[Opening RECORD SET section]

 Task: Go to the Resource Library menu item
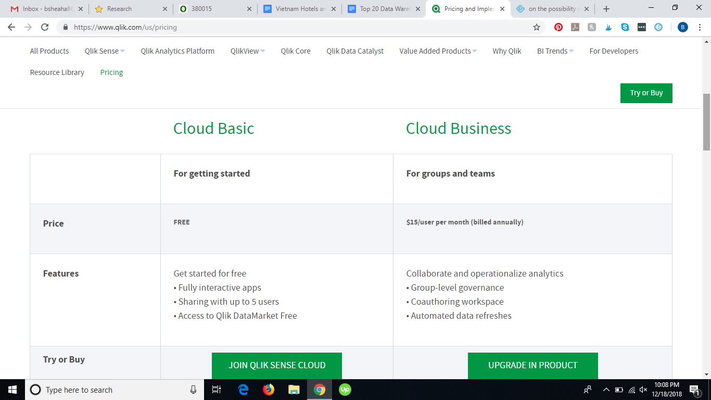(57, 72)
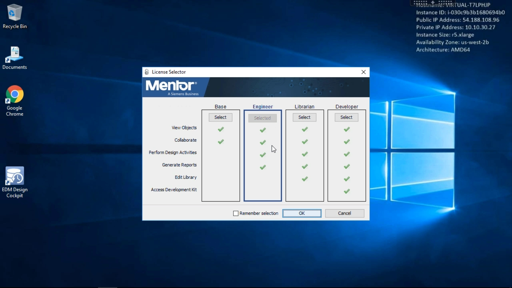Image resolution: width=512 pixels, height=288 pixels.
Task: Click Developer's Access Development Kit checkmark
Action: (x=346, y=191)
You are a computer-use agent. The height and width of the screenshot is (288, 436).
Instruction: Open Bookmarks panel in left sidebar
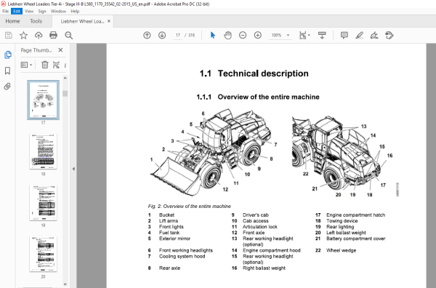click(7, 71)
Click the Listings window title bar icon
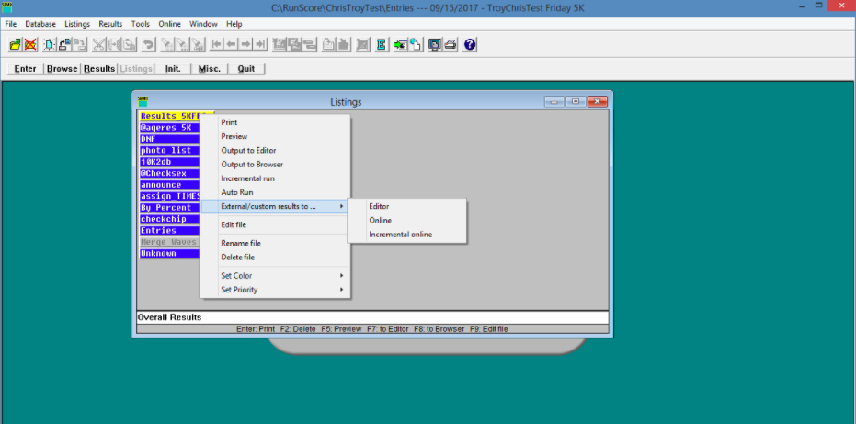Image resolution: width=856 pixels, height=424 pixels. coord(143,101)
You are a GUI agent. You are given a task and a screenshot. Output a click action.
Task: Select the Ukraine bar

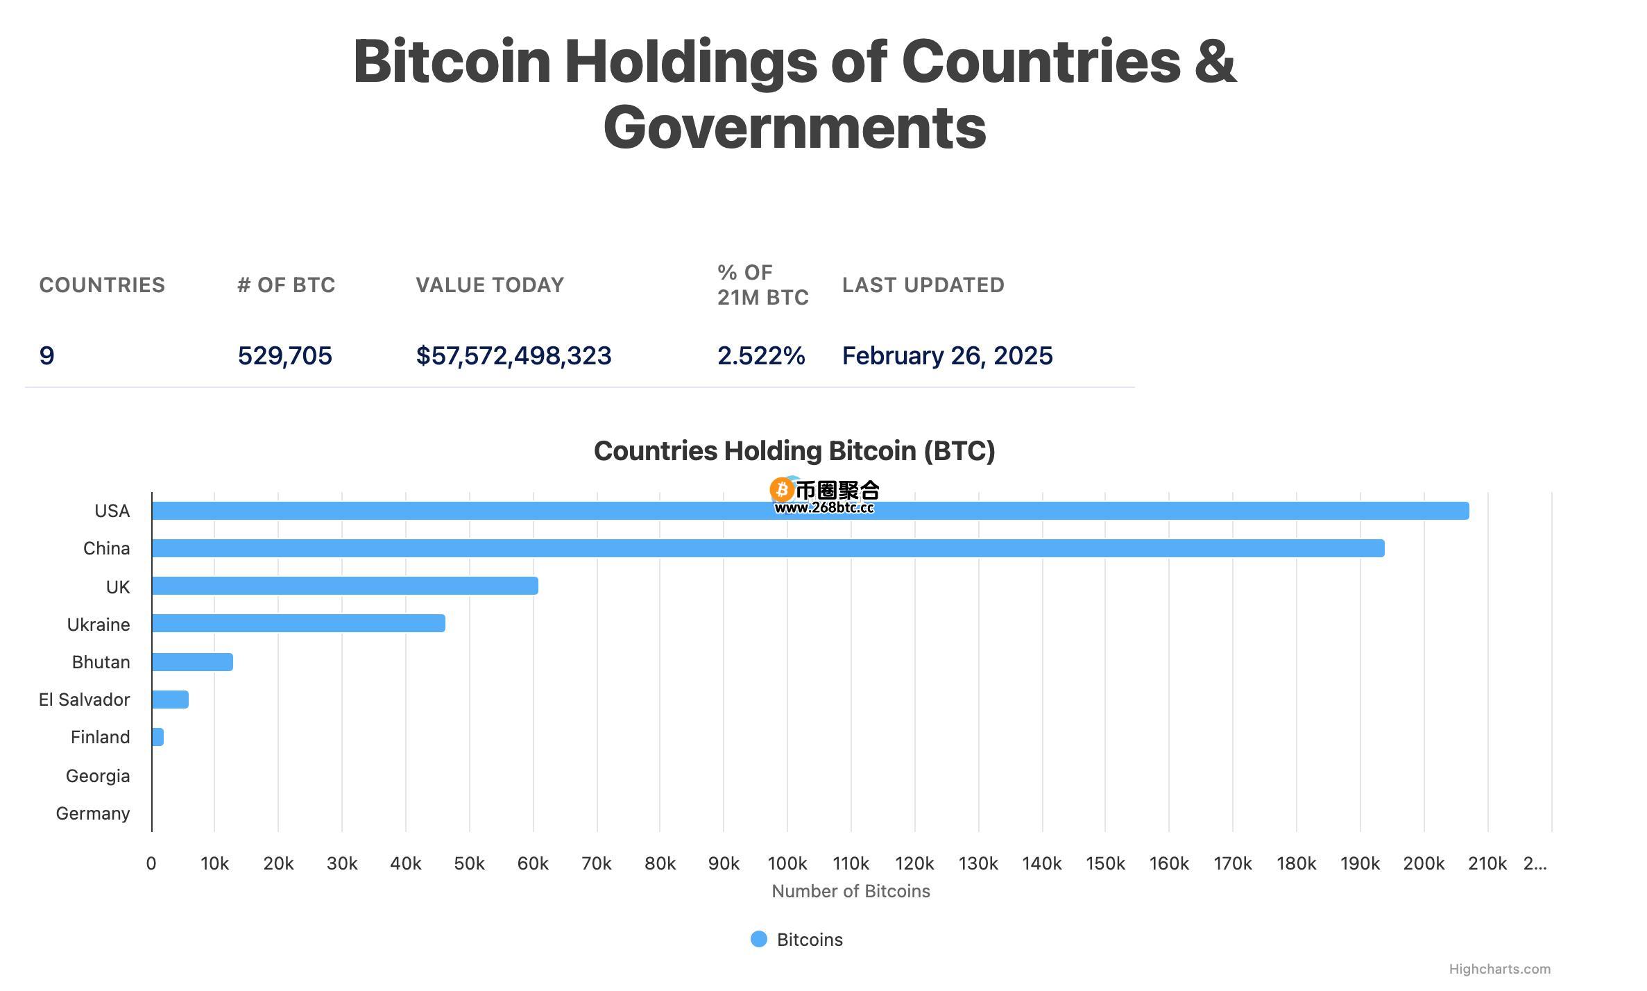click(x=298, y=623)
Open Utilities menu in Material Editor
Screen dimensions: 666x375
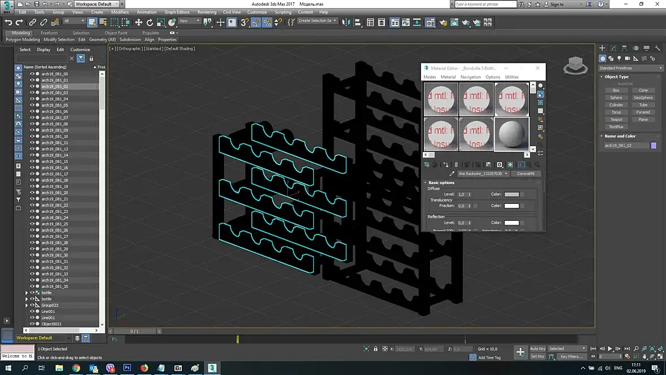pos(511,77)
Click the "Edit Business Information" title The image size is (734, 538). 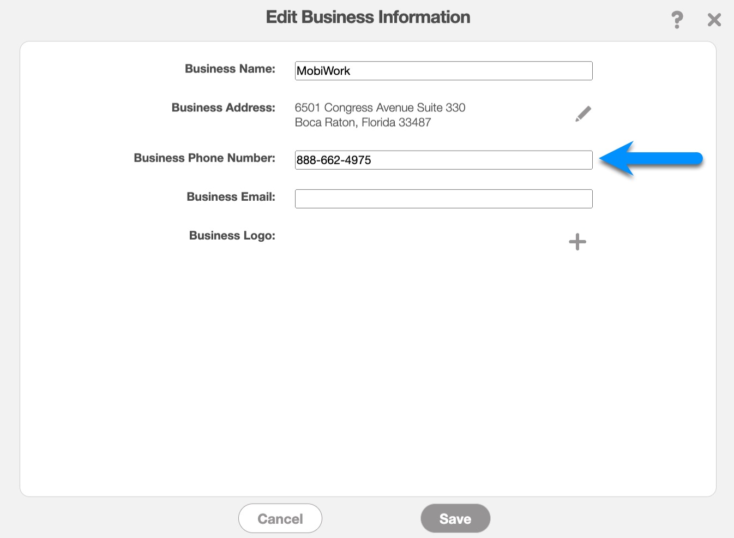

[Closing RECORD SET section]

**EXERCISE GOAL:** Whenever the word "agent" shows up in a line of the entries above, copy that line.

**RESULT FOR THIS EXERCISE:**
You are a computer-use agent. The height and width of the screenshot is (288, 436).
You are a GUI agent. You are given a task and a screenshot. Output a click action.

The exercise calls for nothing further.